WHAT YOU WILL DO:
In the entries below, find every line holding the string "magnifier" and collect it.

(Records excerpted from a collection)

[Start of section]

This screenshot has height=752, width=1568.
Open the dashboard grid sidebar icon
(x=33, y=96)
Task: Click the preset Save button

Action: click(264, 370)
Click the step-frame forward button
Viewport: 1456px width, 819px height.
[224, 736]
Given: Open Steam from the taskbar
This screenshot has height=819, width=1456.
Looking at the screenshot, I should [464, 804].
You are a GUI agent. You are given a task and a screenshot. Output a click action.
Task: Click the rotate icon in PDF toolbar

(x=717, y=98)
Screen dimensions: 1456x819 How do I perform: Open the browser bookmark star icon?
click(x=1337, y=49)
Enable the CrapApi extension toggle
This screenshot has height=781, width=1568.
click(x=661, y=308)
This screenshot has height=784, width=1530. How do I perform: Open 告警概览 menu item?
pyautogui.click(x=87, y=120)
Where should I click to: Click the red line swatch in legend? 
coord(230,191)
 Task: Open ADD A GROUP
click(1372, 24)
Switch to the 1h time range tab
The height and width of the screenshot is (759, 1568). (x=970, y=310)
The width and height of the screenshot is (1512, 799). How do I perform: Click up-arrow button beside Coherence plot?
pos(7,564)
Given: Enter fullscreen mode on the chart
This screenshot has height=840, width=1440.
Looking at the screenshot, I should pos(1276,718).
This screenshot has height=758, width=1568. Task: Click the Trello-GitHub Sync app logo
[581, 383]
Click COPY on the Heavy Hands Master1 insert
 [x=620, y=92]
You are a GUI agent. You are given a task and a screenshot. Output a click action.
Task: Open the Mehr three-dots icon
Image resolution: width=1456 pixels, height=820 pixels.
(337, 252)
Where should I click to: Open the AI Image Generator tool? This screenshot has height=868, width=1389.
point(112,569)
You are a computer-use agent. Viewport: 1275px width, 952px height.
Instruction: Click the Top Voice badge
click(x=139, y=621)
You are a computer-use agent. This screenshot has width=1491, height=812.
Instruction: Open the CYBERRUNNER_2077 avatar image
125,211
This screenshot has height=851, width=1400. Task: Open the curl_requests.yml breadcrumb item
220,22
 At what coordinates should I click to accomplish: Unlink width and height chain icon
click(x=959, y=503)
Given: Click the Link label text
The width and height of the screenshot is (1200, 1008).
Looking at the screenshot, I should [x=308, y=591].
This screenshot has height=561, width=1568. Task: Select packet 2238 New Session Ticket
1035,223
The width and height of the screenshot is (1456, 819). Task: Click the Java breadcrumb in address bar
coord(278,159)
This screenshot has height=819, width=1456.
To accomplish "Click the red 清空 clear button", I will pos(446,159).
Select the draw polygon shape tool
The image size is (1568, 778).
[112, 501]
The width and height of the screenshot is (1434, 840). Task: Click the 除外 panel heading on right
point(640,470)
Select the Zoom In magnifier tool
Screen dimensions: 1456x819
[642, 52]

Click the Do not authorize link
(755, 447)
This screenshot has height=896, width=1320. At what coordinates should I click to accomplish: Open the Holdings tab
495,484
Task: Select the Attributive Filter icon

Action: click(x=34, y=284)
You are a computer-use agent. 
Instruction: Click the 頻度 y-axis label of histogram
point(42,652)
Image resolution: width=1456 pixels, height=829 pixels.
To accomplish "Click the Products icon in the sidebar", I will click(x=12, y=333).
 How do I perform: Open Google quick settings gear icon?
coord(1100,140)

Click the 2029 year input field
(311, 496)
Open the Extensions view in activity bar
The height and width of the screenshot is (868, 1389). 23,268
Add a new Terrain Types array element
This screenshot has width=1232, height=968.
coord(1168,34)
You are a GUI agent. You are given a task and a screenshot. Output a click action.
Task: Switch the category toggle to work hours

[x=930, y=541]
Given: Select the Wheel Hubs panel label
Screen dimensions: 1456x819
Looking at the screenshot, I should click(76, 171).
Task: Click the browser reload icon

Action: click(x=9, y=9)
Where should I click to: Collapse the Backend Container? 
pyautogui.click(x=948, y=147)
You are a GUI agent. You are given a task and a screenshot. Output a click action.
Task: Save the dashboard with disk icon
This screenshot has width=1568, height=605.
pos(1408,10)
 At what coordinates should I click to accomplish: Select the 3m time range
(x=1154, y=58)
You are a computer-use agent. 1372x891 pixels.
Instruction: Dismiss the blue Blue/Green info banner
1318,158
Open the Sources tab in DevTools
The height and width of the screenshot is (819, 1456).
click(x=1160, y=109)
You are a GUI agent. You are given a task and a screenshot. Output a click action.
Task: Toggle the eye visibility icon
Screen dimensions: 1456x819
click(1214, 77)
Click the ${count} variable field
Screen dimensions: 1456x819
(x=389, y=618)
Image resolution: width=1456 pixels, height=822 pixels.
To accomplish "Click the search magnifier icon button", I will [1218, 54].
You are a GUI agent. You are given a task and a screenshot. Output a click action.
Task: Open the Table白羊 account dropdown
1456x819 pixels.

[End of section]

RESPONSE BOX:
Select the Zoom In magnifier tool
To accomplish "Click the search magnifier icon button", I will [1218, 54].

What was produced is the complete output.